Significant numbers of manufacturing jobs left the US for lower wage countries. Advances in robotics and AI will replace even those jobs at some point in the near future, just as automation essentially reduced farmwork to a skeleton crew of farmers and seasonal workers whose jobs few Americans want and are likely to be performed eventually by clever robots.
So now the future of labor is in services and so-called ‘knowledge work’ – jobs that require specialized education. But for a significant segment of our population the service jobs are a poor substitute for the high-paying factory jobs of the past.
Why is the average service job so much lower paying than the manufacturing jobs?
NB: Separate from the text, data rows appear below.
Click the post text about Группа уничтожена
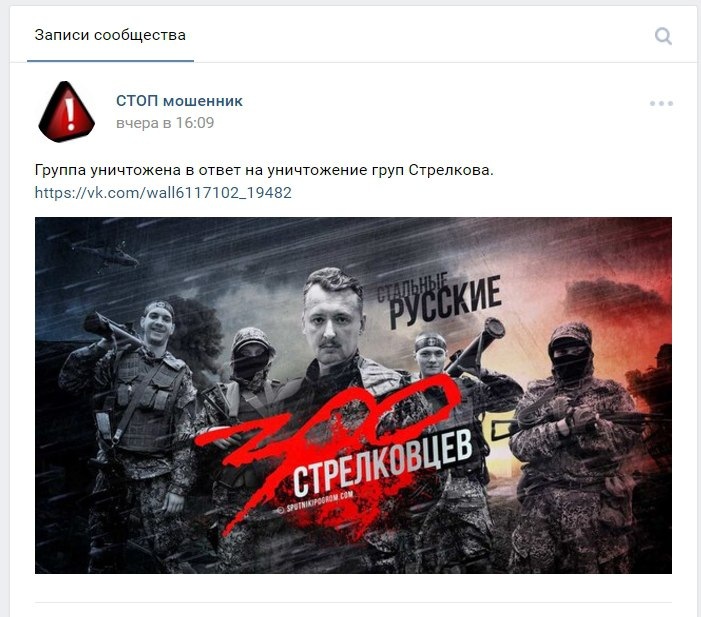The height and width of the screenshot is (617, 701). pos(264,170)
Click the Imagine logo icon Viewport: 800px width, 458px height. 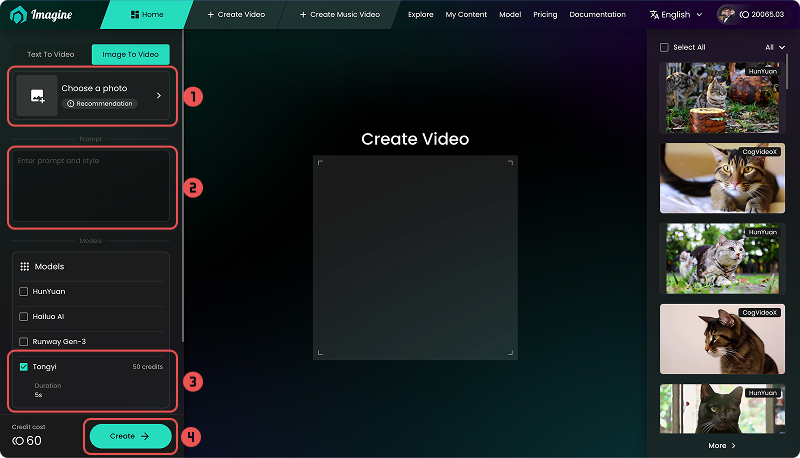tap(18, 15)
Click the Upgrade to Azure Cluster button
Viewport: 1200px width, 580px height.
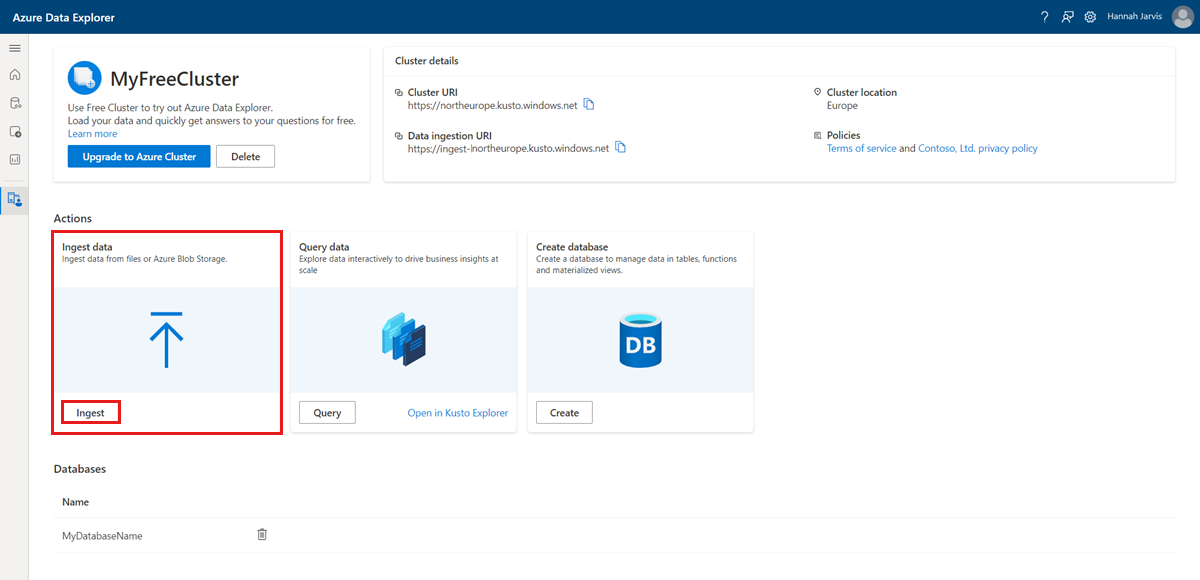point(139,157)
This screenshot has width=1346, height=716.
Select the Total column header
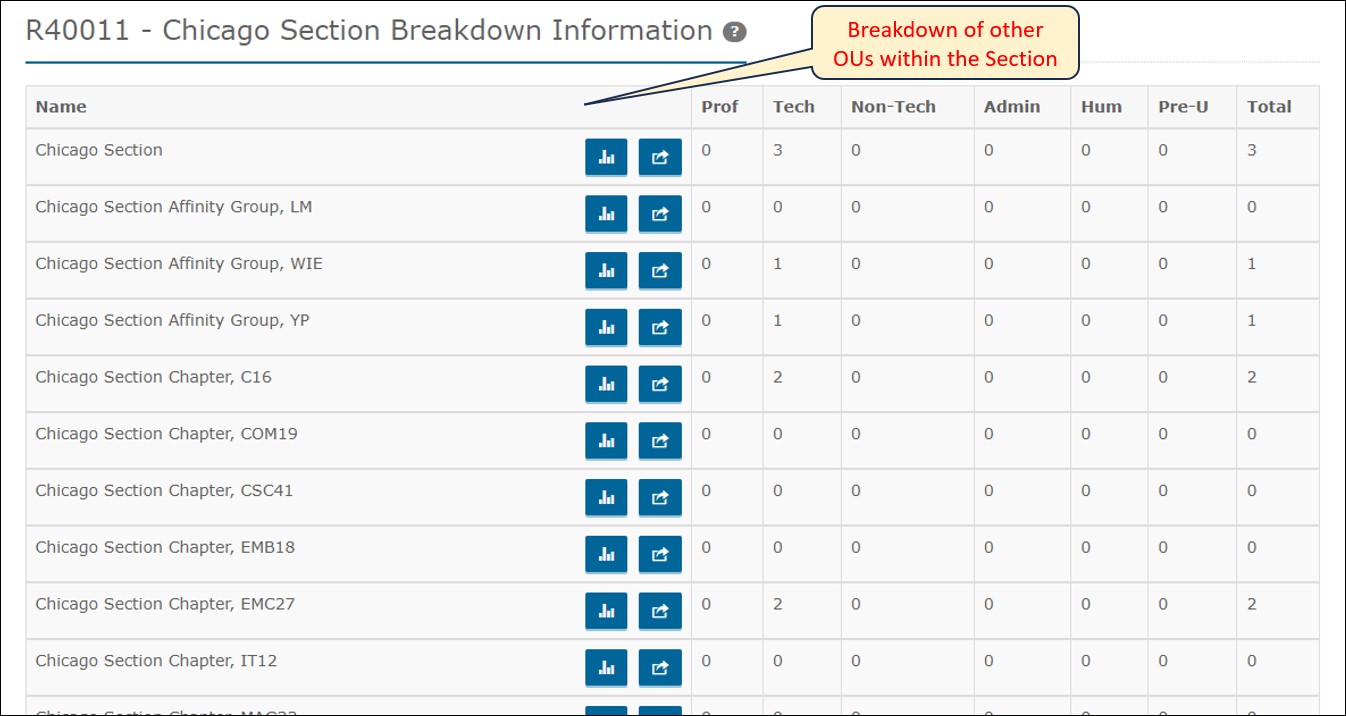[x=1269, y=107]
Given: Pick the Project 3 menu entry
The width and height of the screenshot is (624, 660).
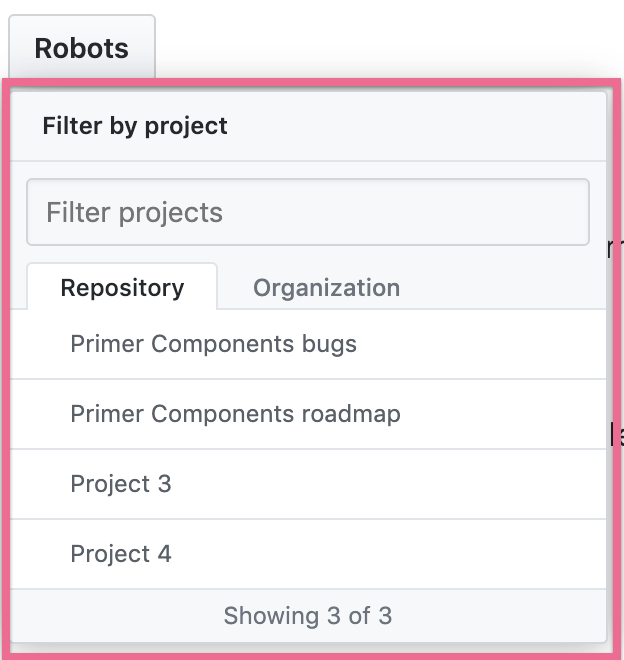Looking at the screenshot, I should [x=121, y=484].
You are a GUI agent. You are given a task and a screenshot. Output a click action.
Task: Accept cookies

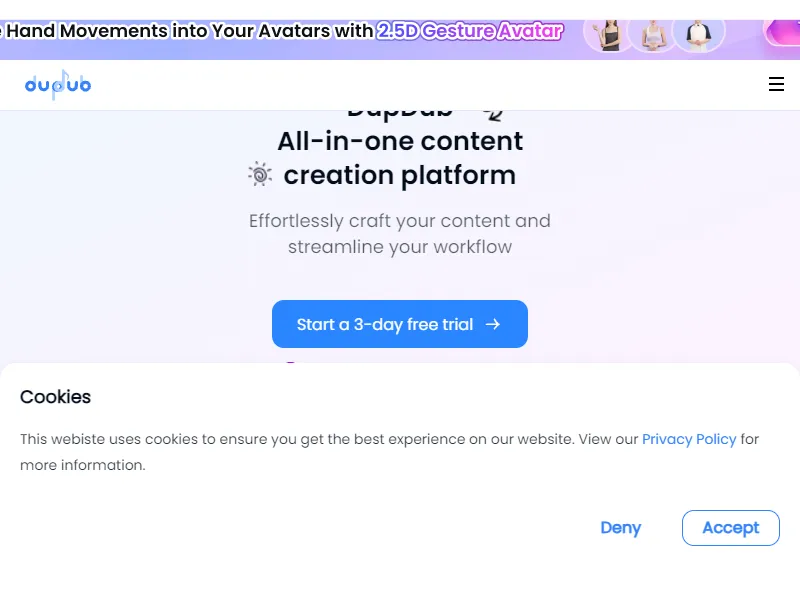(x=731, y=528)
One theory is that the service sector has very low union representation compared to factory work. Collective bargaining has historically been one of the primary means for workers to achieve a better standard of living. But even with labor unions, it is unlikely that the majority of service jobs will provide a satisfying standard of living.
In addition to traditional service jobs, there is a growing segment of so-called ‘gig jobs’. These are jobs that are often independent work for limited periods of time making use of the Internet, social media, or working for Big Tech as contract labor. These jobs may have a reasonable level of compensation, but they are typically short-lived and workers must hustle to stay employed and achieve a continuous cash flow.
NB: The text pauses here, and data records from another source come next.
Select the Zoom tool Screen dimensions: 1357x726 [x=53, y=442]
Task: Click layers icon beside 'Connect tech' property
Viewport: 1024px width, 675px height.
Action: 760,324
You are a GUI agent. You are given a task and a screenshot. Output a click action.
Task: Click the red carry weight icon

As automation continues to advance it will no doubt take over many service jobs. Much of customer support has already been automated, and brick and mortar storefronts and salespeople are disappearing. Logistics, trucking, ride services, low level legal services, initial medical diagnoses, cashier services, fast food services and many other services can conceivably be partially or totally replaced by AI and robotics.
New service and gig jobs will be created, and perhaps there is no limit to what new ways people will find to make money, but it is likely to be a much more chaotic and uncertain labor model. Can social media influencer be a career? Will there be any stability in the work life of the vast majority of people?
Neither the democrats nor the republicans nor the MAGA world have the faintest idea how to recreate the American workplace of the 50’s and 60’s. Trade wars won’t do it. Culture wars and immigration raids won’t do it. Even taxing the rich more won’t do it, though using some of their vast wealth to create a better infrastructure, universal healthcare and free education might at least make the stagnating middle class less vulnerable.
We are facing a brave new labor world. Populists have benefitted from the fear, anger and uncertainty that this new world has provoked, but they will be no more successful in finding a solution than the globalist elites that they have blamed and castigated. The invisible hand of the market will flail helplessly. Bold new social engineering ideas are needed ASAP, or the future will be one of disharmony and revolution.